What the task requires: What is needed is the number of lines below that contain the string "agent", with no other text.

Data extracts Start Marker

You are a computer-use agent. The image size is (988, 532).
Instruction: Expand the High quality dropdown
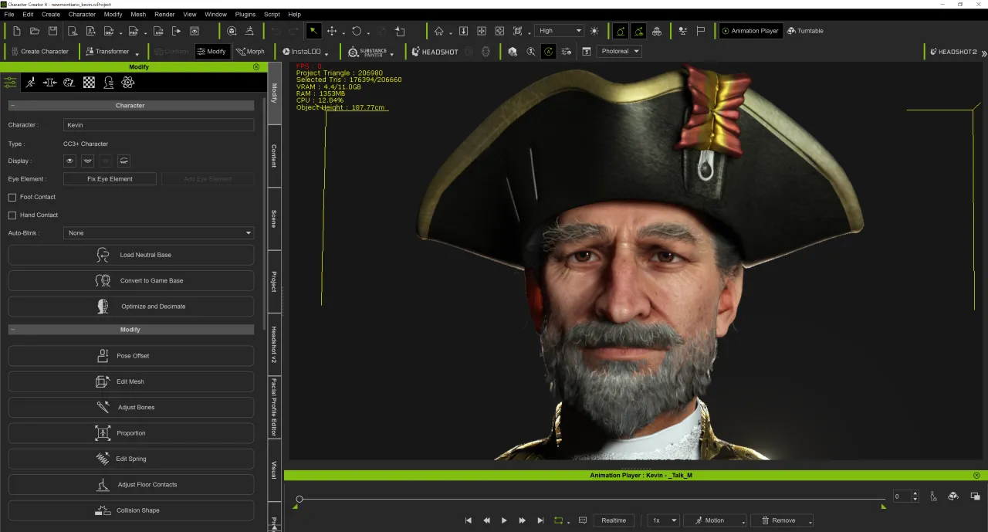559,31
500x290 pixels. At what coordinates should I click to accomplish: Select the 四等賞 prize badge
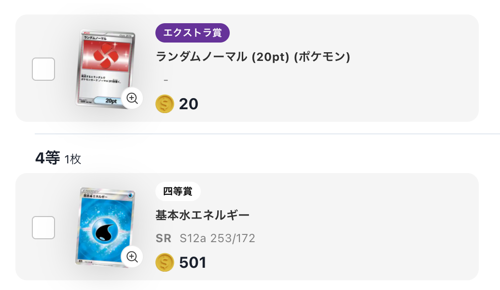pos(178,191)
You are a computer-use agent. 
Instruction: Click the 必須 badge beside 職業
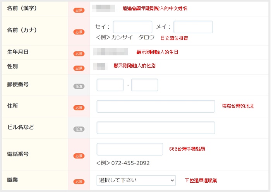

Data extracts End Marker

Expected answer: 2